I usually try to take them out every Sunday or Monday. If anyone is interested in helping me teach them a few things just pm me. This Sunday is out though. We'll be out near Pickens trying to catch some reds or pomps. I went last Monday and did pretty well. I figure letting them bring in a red or pomp will really pump them up


----------



## Fisherdad1 (Oct 4, 2007)

You did not mention the age of your kids, but kids of all ages like seeing a cork go under. Best artifical for this it the "DOA deadly combo". You can buy them pre-rigged at fishing tackle store or WM. It is a popping cork with 30" of flourocarbon followed by a DOA shrimp. You throw it out over some grass beds. Pop it hard thre times and wait while you count to 4. Then repeat. When the cork goes under you have a speckled trout or redfish. You can look up fishing the deadly combo on youtube and see the technique if it is not clear.
The gulp jerk shads on a 1/4 jig head are also great baits that catch a lot fo fish. They take just a little more technique, but it is not hard to learn.
Fisherdad1


----------



## orion3 (Dec 20, 2008)

Twin boys are 11 and my daughter is 7. The boys like casting and reeling. So the jigs and jerk baits are probably gonna be more their thing. But the popping cork will make baby girl happy. Thanks guys


----------



## Bollocks (Aug 4, 2012)

My lures that always catch fish are my yo-zuri crystal minnow, and my gold spoon. I'm using the rapala x-rap and having luck on it too though. But like they said, I always keep a couple popping corks and some doa shrimp in my tackle box. They always work. Hope this helps.


----------



## rufus1138 (Oct 29, 2012)

be aware of the gulps, they're messy if you keep them in the tubs the sell them in, the packs are ok at minimizing the mess but if you leave them out after fishing the lure it will dry up like concrete, i personally dealt with this for about a month before i tried doa brand lures and i will never buy gulp again.
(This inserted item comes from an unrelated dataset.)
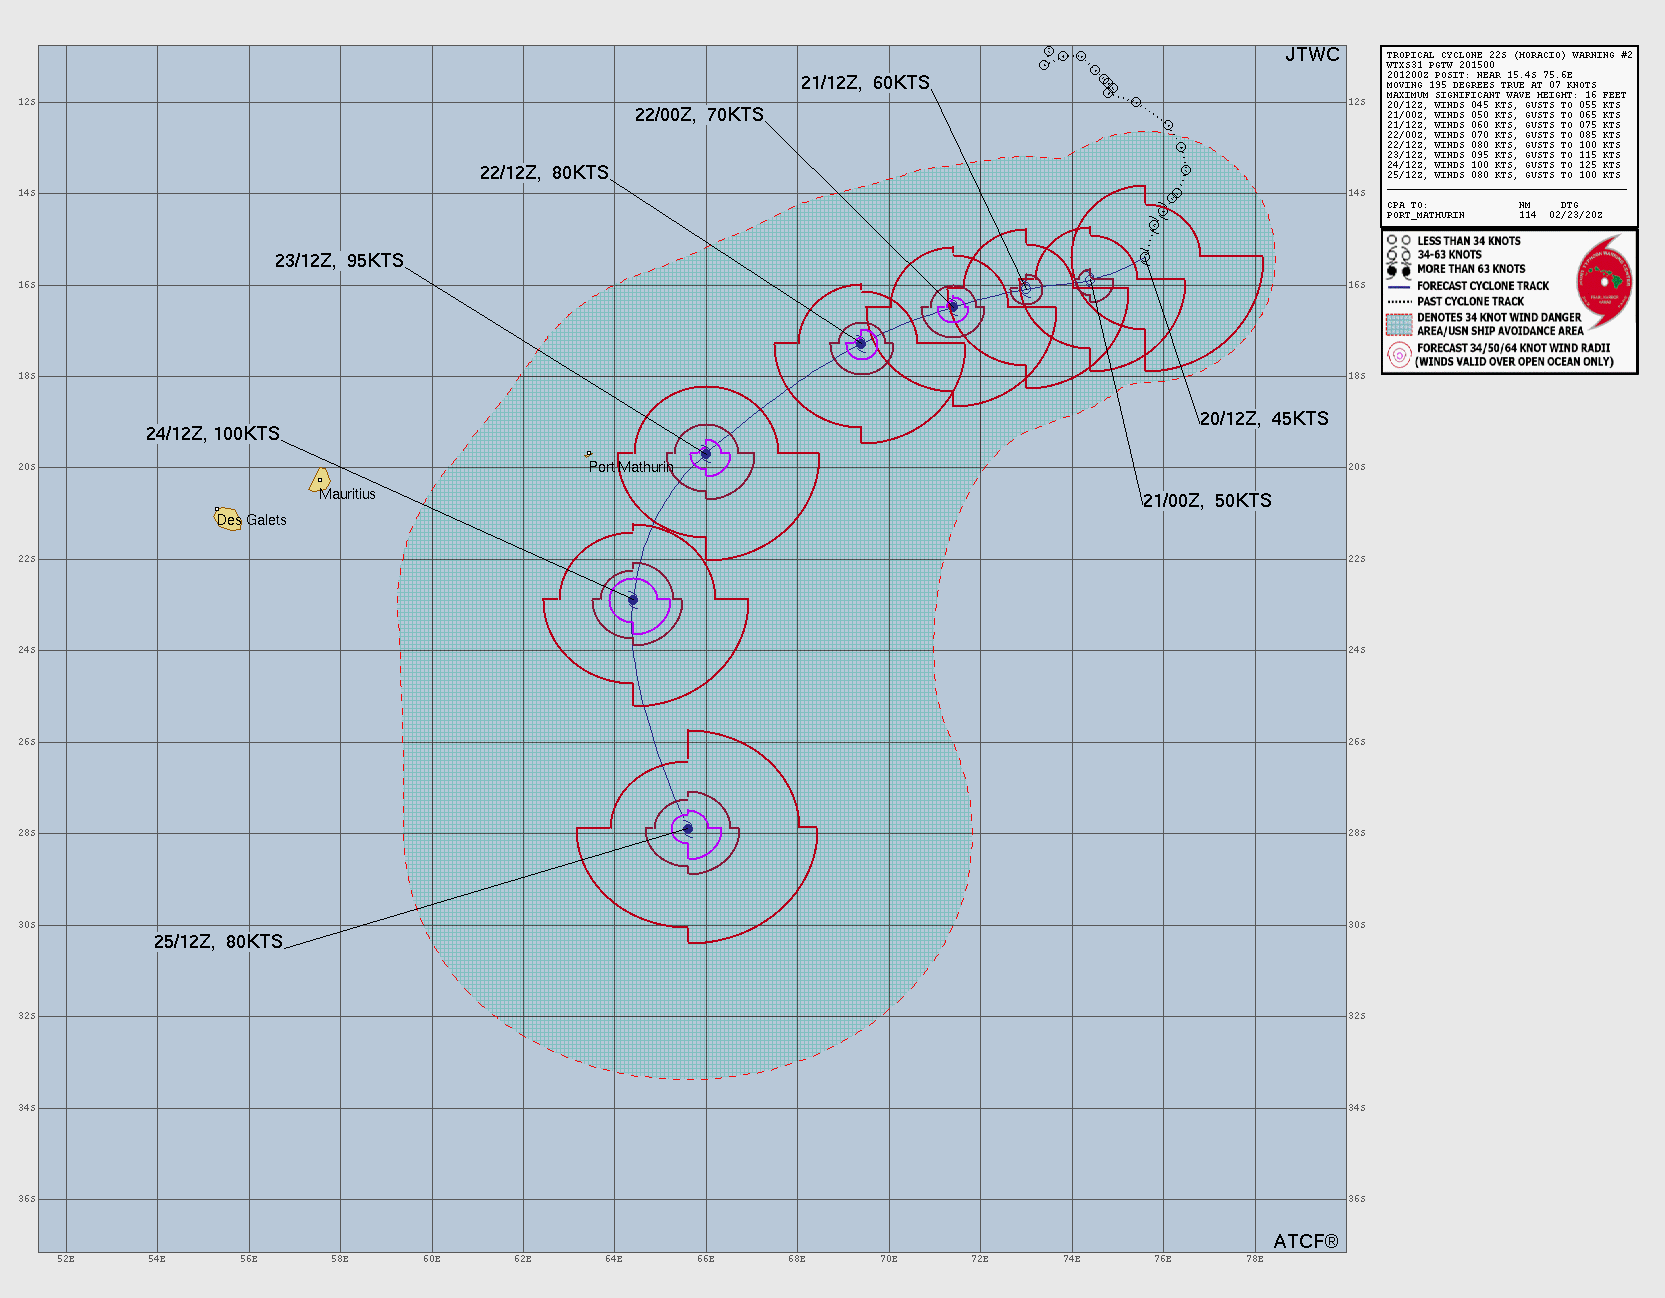The image size is (1665, 1298).
Task: Click the '24/12Z, 100KTS' label
Action: pyautogui.click(x=213, y=434)
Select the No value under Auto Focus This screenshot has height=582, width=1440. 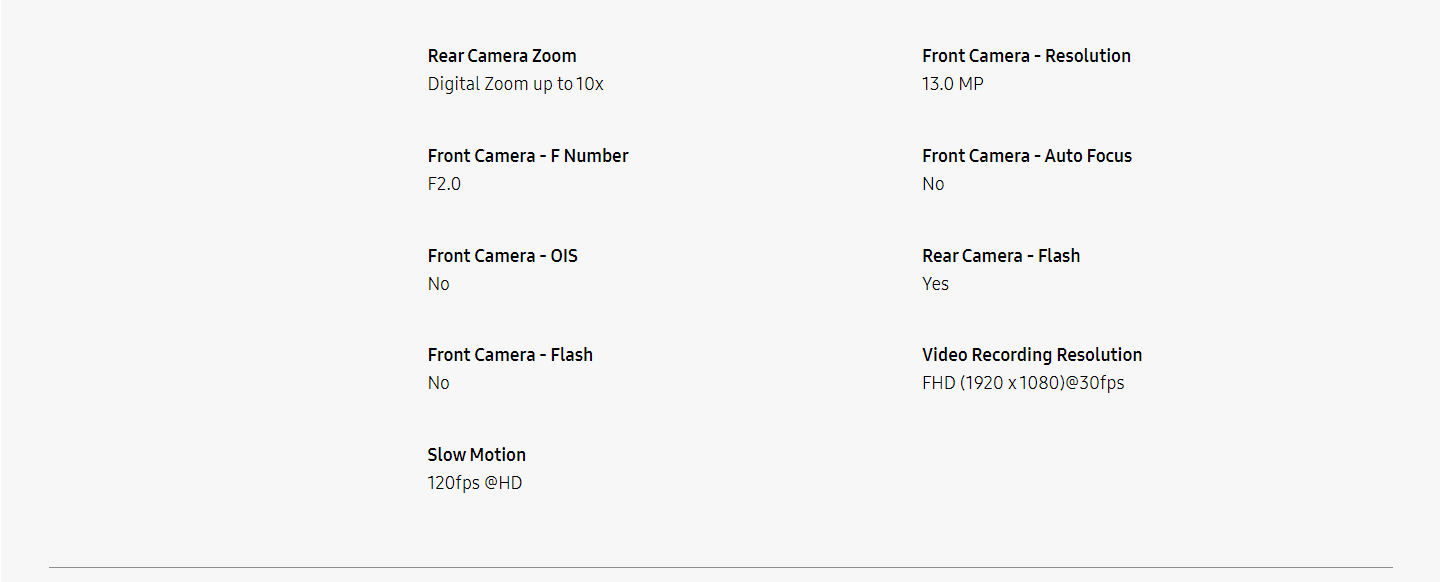point(933,184)
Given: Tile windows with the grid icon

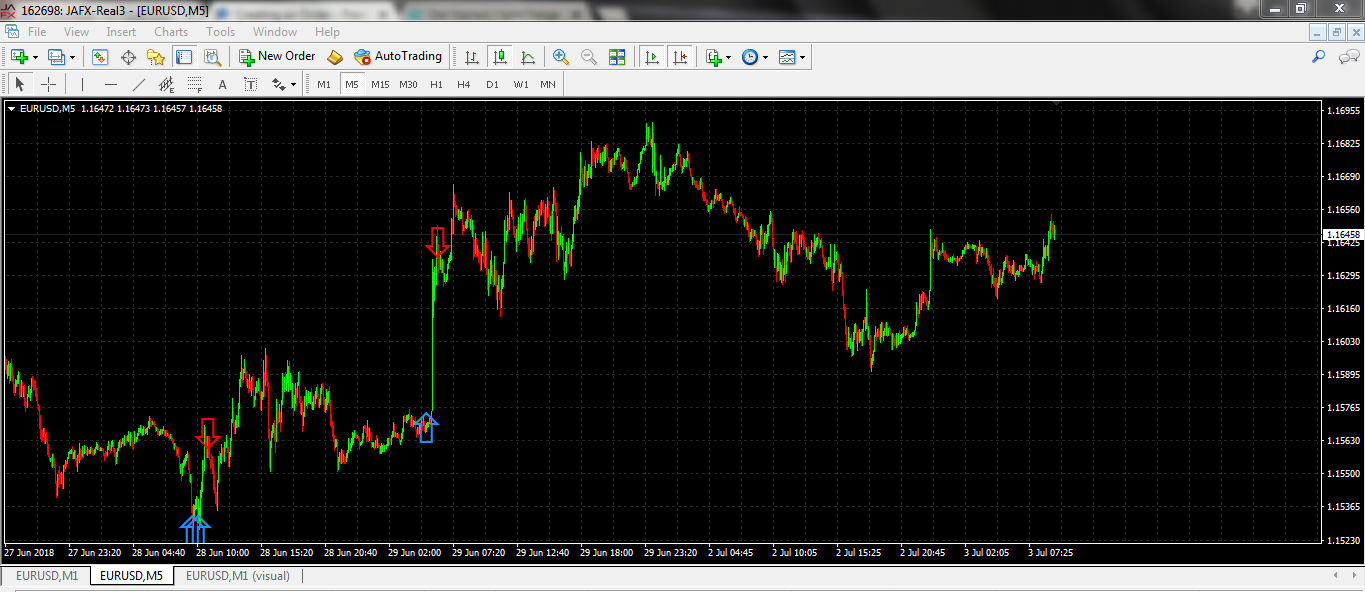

oh and the gulp juice is extremely corrosive to all your hooks and metal lure or tackle parts. be especially careful to rinse all of your guides and hook keepers and any other metal parts that are exposed to gulp juice in any way at all.


----------



## jackstraw (Jan 3, 2011)

I think all the Gulp products are great for kids. Here's a few artificial blogs we did in the past that may help...although I don't recommend lures with treble hooks for the younger kids...

http://capt-tim.blogspot.com/2011/11/how-do-i-work-this-lurepart-v.html
http://capt-tim.blogspot.com/2011/11/how-do-i-work-this-lurepart-iv.html
http://capt-tim.blogspot.com/2011/10/how-do-i-work-this-lurepart-iii.html
http://capt-tim.blogspot.com/2011/10/how-do-i-work-this-lure-part-ii.html
http://capt-tim.blogspot.com/2011/10/how-do-i-work-this-lure.html

good luck and hope this helps!


----------